• SUPPLIED ENTRIES:
┏━━

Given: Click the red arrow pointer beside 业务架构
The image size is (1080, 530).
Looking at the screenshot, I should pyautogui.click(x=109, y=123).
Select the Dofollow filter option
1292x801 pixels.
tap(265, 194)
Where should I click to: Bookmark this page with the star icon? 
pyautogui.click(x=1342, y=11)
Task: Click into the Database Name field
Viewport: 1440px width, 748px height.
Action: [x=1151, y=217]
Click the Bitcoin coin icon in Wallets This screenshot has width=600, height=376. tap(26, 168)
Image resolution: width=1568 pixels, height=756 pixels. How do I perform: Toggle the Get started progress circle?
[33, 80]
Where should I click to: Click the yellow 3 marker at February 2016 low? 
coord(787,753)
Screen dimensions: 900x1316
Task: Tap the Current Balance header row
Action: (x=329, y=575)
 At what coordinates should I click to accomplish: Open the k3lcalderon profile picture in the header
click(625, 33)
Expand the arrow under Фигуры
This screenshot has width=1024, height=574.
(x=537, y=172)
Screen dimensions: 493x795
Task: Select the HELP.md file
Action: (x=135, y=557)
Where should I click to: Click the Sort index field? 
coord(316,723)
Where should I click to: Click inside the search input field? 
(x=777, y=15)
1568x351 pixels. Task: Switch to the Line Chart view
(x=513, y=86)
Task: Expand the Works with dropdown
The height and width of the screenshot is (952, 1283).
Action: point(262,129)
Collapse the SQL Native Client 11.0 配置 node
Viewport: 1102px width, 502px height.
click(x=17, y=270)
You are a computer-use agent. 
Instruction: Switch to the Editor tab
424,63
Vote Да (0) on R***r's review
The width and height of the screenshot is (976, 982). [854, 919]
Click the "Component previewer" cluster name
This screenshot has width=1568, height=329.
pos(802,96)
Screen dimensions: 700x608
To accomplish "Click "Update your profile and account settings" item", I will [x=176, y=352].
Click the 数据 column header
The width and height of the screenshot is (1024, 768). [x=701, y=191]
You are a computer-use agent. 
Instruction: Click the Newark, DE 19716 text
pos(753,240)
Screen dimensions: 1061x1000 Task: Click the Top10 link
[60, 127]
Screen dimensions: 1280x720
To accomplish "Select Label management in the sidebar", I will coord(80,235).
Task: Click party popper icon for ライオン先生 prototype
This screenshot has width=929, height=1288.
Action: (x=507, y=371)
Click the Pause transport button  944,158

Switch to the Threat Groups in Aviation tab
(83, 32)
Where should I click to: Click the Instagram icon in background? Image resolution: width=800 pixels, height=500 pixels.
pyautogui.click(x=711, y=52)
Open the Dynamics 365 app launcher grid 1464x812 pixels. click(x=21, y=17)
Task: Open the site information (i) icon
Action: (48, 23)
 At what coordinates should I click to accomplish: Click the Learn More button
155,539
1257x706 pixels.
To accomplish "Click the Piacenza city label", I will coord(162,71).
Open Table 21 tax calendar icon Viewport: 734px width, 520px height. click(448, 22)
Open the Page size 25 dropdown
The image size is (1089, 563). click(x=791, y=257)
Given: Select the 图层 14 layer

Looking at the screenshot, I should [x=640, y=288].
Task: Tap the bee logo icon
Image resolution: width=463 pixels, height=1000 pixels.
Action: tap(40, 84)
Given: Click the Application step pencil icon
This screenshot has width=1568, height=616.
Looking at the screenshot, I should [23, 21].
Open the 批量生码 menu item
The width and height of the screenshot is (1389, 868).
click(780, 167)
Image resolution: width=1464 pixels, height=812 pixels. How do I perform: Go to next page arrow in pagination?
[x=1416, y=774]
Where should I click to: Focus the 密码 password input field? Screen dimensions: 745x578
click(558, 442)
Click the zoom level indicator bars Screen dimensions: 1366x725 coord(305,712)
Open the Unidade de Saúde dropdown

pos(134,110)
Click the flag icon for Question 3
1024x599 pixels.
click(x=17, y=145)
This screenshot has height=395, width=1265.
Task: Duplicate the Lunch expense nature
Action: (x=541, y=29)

┗━━

• THE PROBLEM: Write out all of the lines above exactly, with no changes.

• RESPONSE:
Given: Click the red arrow pointer beside 业务架构
The image size is (1080, 530).
Looking at the screenshot, I should pyautogui.click(x=109, y=123).
Select the Dofollow filter option
1292x801 pixels.
tap(265, 194)
Where should I click to: Bookmark this page with the star icon? 
pyautogui.click(x=1342, y=11)
Task: Click into the Database Name field
Viewport: 1440px width, 748px height.
Action: [x=1151, y=217]
Click the Bitcoin coin icon in Wallets This screenshot has width=600, height=376. tap(26, 168)
Image resolution: width=1568 pixels, height=756 pixels. How do I perform: Toggle the Get started progress circle?
[33, 80]
Where should I click to: Click the yellow 3 marker at February 2016 low? 
coord(787,753)
Screen dimensions: 900x1316
Task: Tap the Current Balance header row
Action: (x=329, y=575)
 At what coordinates should I click to accomplish: Open the k3lcalderon profile picture in the header
click(625, 33)
Expand the arrow under Фигуры
This screenshot has width=1024, height=574.
(x=537, y=172)
Screen dimensions: 493x795
Task: Select the HELP.md file
Action: (x=135, y=557)
Where should I click to: Click the Sort index field? 
coord(316,723)
Where should I click to: Click inside the search input field? 
(x=777, y=15)
1568x351 pixels. Task: Switch to the Line Chart view
(x=513, y=86)
Task: Expand the Works with dropdown
The height and width of the screenshot is (952, 1283).
Action: point(262,129)
Collapse the SQL Native Client 11.0 配置 node
Viewport: 1102px width, 502px height.
click(x=17, y=270)
You are a computer-use agent. 
Instruction: Switch to the Editor tab
424,63
Vote Да (0) on R***r's review
The width and height of the screenshot is (976, 982). [854, 919]
Click the "Component previewer" cluster name
This screenshot has width=1568, height=329.
pos(802,96)
Screen dimensions: 700x608
To accomplish "Click "Update your profile and account settings" item", I will [x=176, y=352].
Click the 数据 column header
The width and height of the screenshot is (1024, 768). [x=701, y=191]
You are a computer-use agent. 
Instruction: Click the Newark, DE 19716 text
pos(753,240)
Screen dimensions: 1061x1000 Task: Click the Top10 link
[60, 127]
Screen dimensions: 1280x720
To accomplish "Select Label management in the sidebar", I will coord(80,235).
Task: Click party popper icon for ライオン先生 prototype
This screenshot has width=929, height=1288.
Action: (x=507, y=371)
Click the Pause transport button  944,158

Switch to the Threat Groups in Aviation tab
(83, 32)
Where should I click to: Click the Instagram icon in background? Image resolution: width=800 pixels, height=500 pixels.
pyautogui.click(x=711, y=52)
Open the Dynamics 365 app launcher grid 1464x812 pixels. click(x=21, y=17)
Task: Open the site information (i) icon
Action: (48, 23)
 At what coordinates should I click to accomplish: Click the Learn More button
155,539
1257x706 pixels.
To accomplish "Click the Piacenza city label", I will coord(162,71).
Open Table 21 tax calendar icon Viewport: 734px width, 520px height. click(448, 22)
Open the Page size 25 dropdown
The image size is (1089, 563). click(x=791, y=257)
Given: Select the 图层 14 layer

Looking at the screenshot, I should [x=640, y=288].
Task: Tap the bee logo icon
Image resolution: width=463 pixels, height=1000 pixels.
Action: tap(40, 84)
Given: Click the Application step pencil icon
This screenshot has width=1568, height=616.
Looking at the screenshot, I should [23, 21].
Open the 批量生码 menu item
The width and height of the screenshot is (1389, 868).
click(780, 167)
Image resolution: width=1464 pixels, height=812 pixels. How do I perform: Go to next page arrow in pagination?
[x=1416, y=774]
Where should I click to: Focus the 密码 password input field? Screen dimensions: 745x578
click(558, 442)
Click the zoom level indicator bars Screen dimensions: 1366x725 coord(305,712)
Open the Unidade de Saúde dropdown

pos(134,110)
Click the flag icon for Question 3
1024x599 pixels.
click(x=17, y=145)
This screenshot has height=395, width=1265.
Task: Duplicate the Lunch expense nature
Action: (x=541, y=29)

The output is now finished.